1. Illium, S., Müller, R., Sedlmeier, A., and Linnhoff-Popien, C. 2020. Surgical Mask Detection with Convolutional Neural Networks and Data Augmentations on Spectrograms. Proc. Interspeech 2020, 2052–2056.

This study investigates the efficacy of various data augmentation techniques applied directly to mel-spectrogram representations of audio data for improving classification performance. The specific task addressed is the detection of surgical mask usage based on human speech signals, a relevant problem in paralinguistics and audio analysis.

We systematically evaluated the impact of data augmentation when training Convolutional Neural Networks (CNNs) for this binary classification task. The input to the networks consisted of mel-spectrograms derived from voice samples. The effectiveness of augmentation strategies (such as frequency masking, time masking, or combined approaches like SpecAugment) was assessed across four different CNN architectures.

Examples of mel-spectrograms of speech with and without a surgical mask
Mel-spectrogram representations of speech signals used as input for CNNs.


The core finding of this research is that applying appropriate data augmentation directly to the spectrogram inputs significantly enhances the performance and generalization capabilities of the CNN models for surgical mask detection. The augmented models demonstrated improved accuracy, robustness, and notably surpassed many established benchmark results from the relevant ComParE (Computational Paralinguistics Challenge) tasks.

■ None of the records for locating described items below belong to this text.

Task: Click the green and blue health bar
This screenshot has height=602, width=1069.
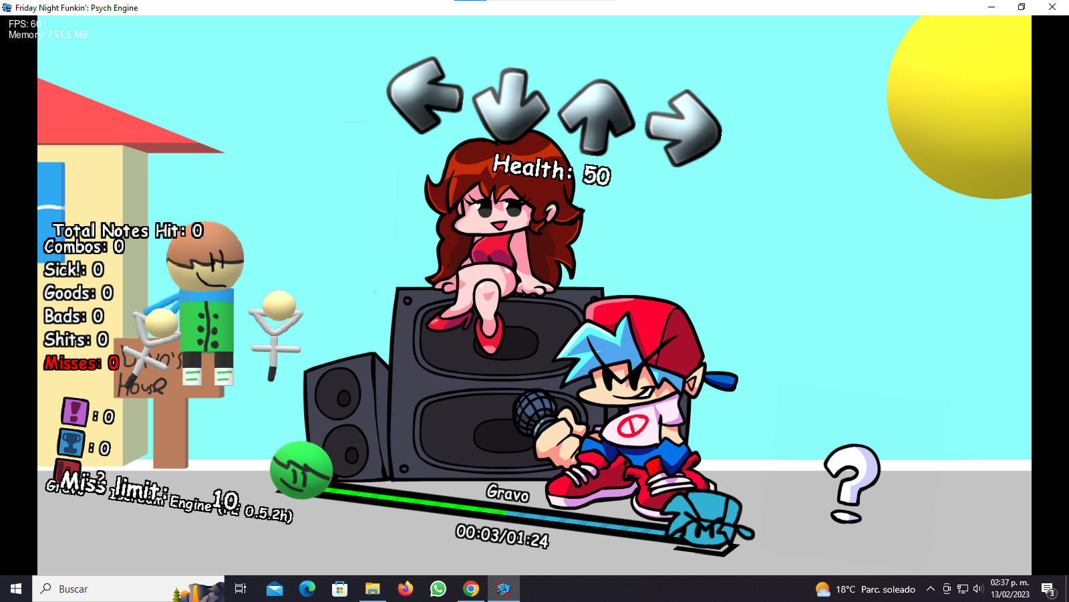Action: [x=494, y=511]
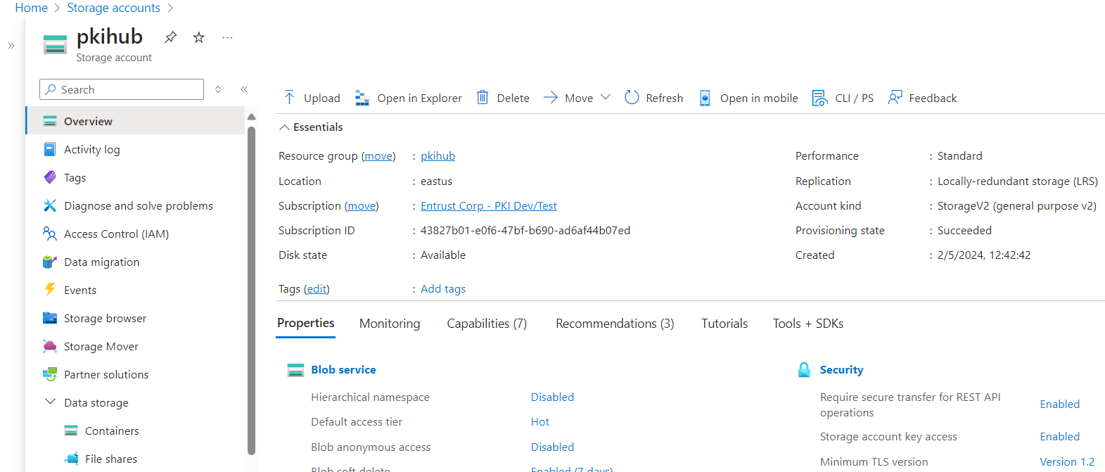Switch to the Monitoring tab
Screen dimensions: 1105x472
[x=390, y=324]
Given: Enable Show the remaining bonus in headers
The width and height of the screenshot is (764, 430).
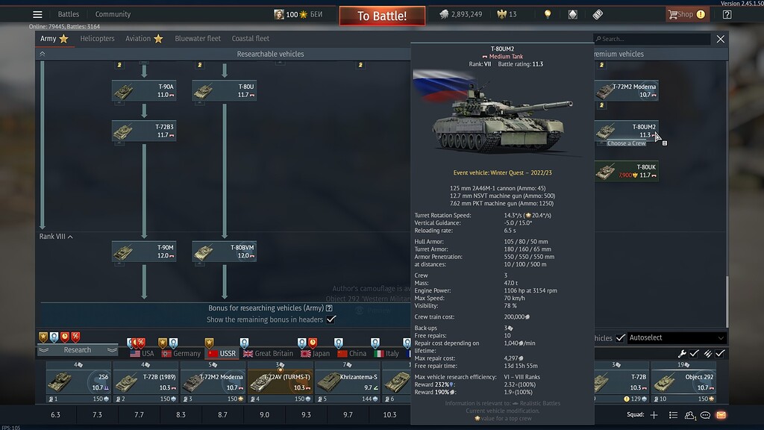Looking at the screenshot, I should (331, 319).
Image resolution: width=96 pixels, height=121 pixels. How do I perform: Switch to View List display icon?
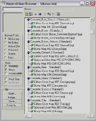pos(27,14)
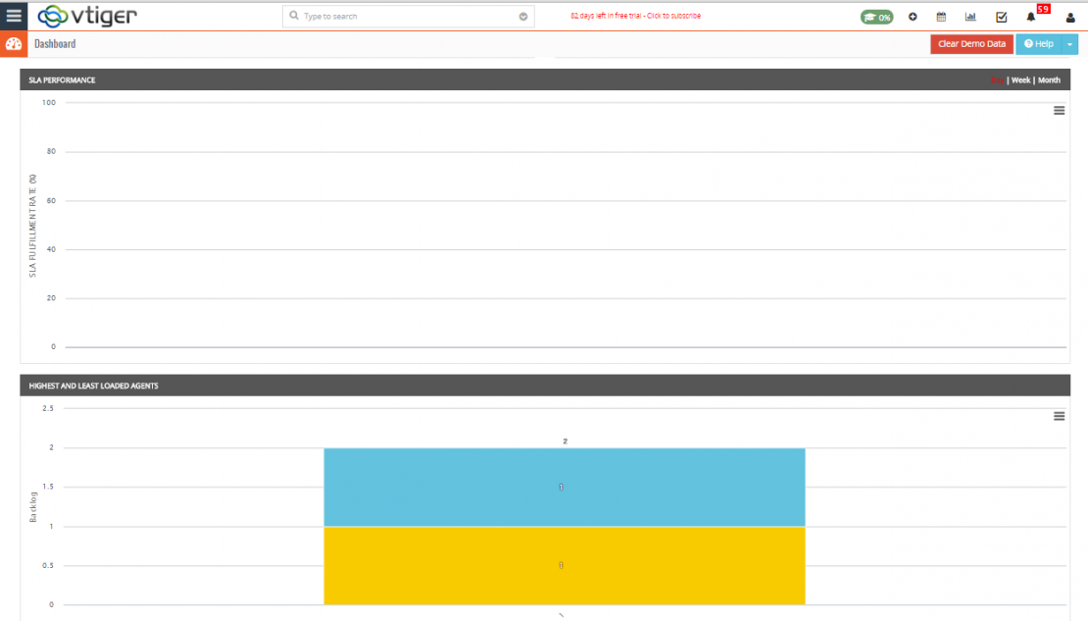Open the Help dropdown arrow
This screenshot has width=1088, height=621.
[x=1069, y=43]
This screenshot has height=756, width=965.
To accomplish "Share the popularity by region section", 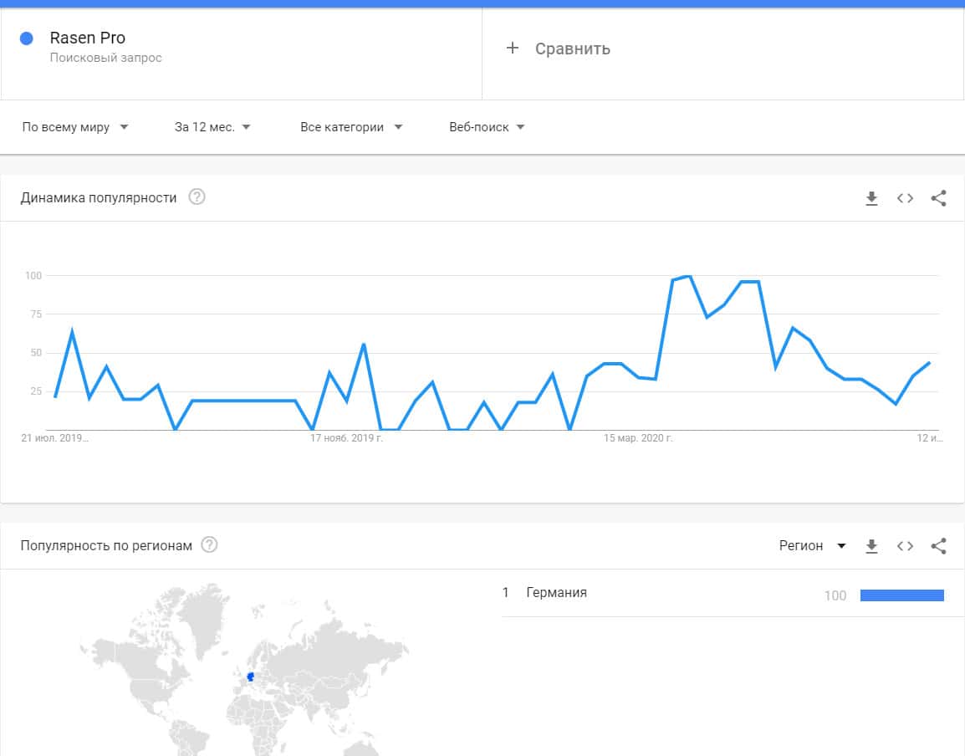I will [938, 546].
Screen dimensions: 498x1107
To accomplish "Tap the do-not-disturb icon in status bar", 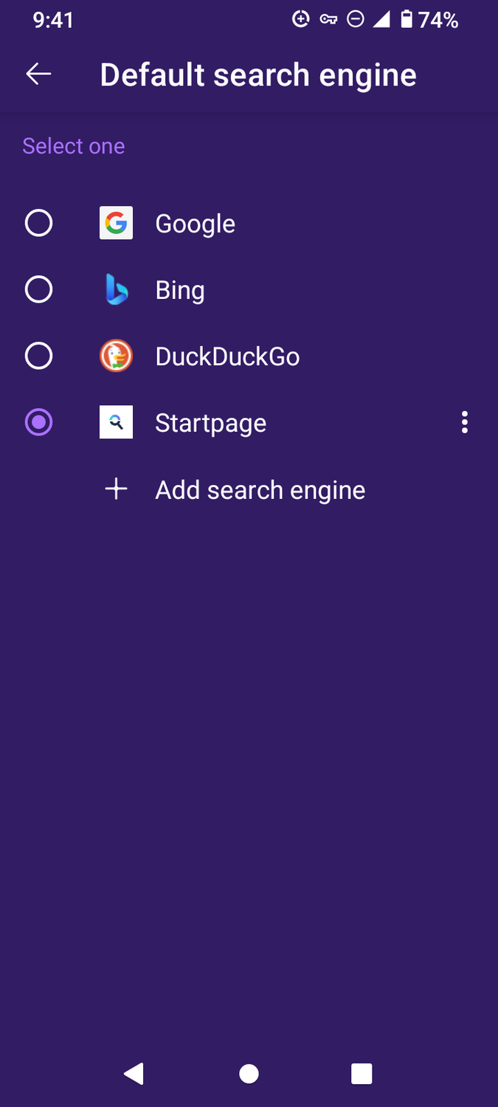I will pos(356,20).
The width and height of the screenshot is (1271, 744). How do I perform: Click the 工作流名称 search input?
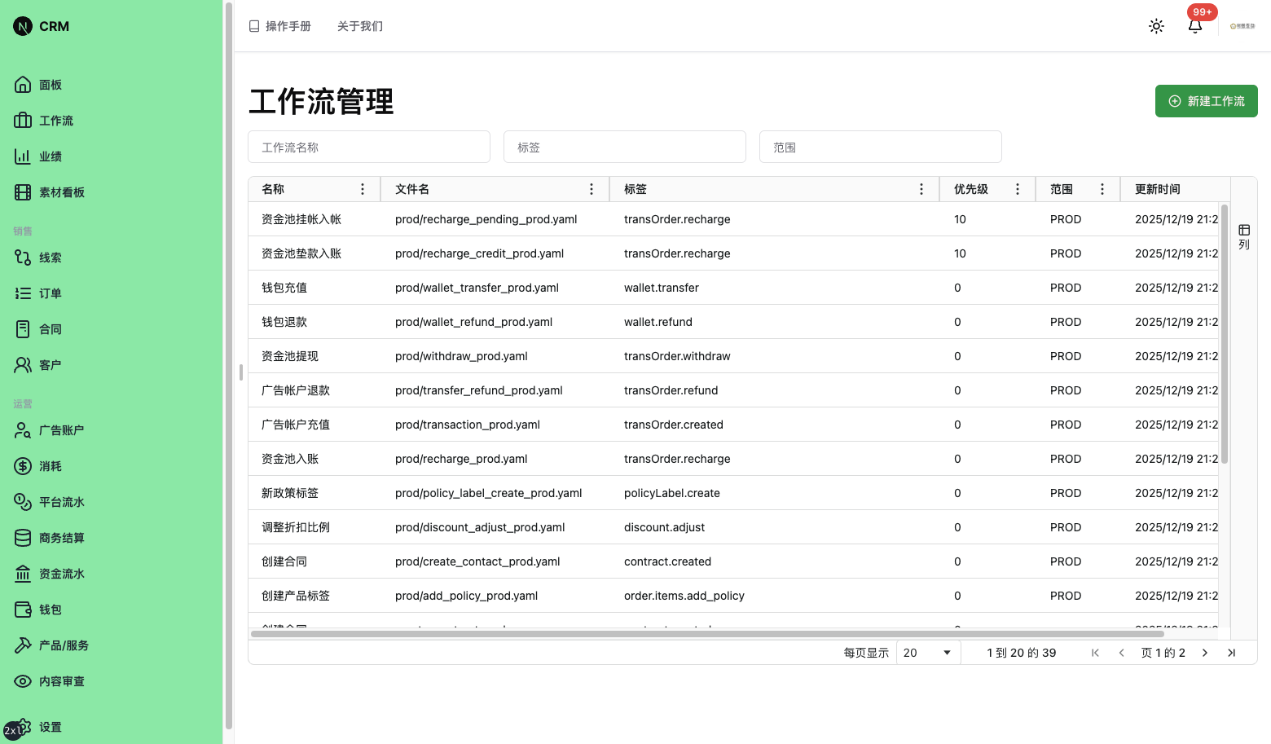coord(368,147)
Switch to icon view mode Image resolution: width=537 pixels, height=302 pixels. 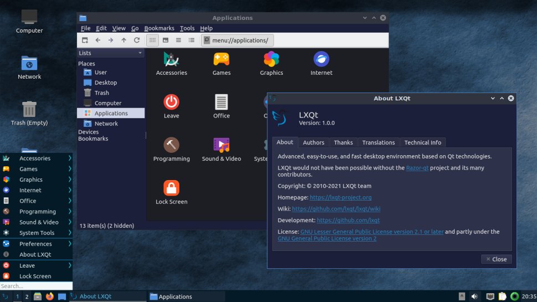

This highlights the importance of data augmentation as a crucial component in building effective deep learning models for audio classification, particularly when dealing with limited or variable datasets. For a detailed description of the methods and results, please refer to [Illium et al. 2020].

Diagrams illustrating the different CNN architectures tested
Overview of the different Convolutional Neural Network architectures evaluated.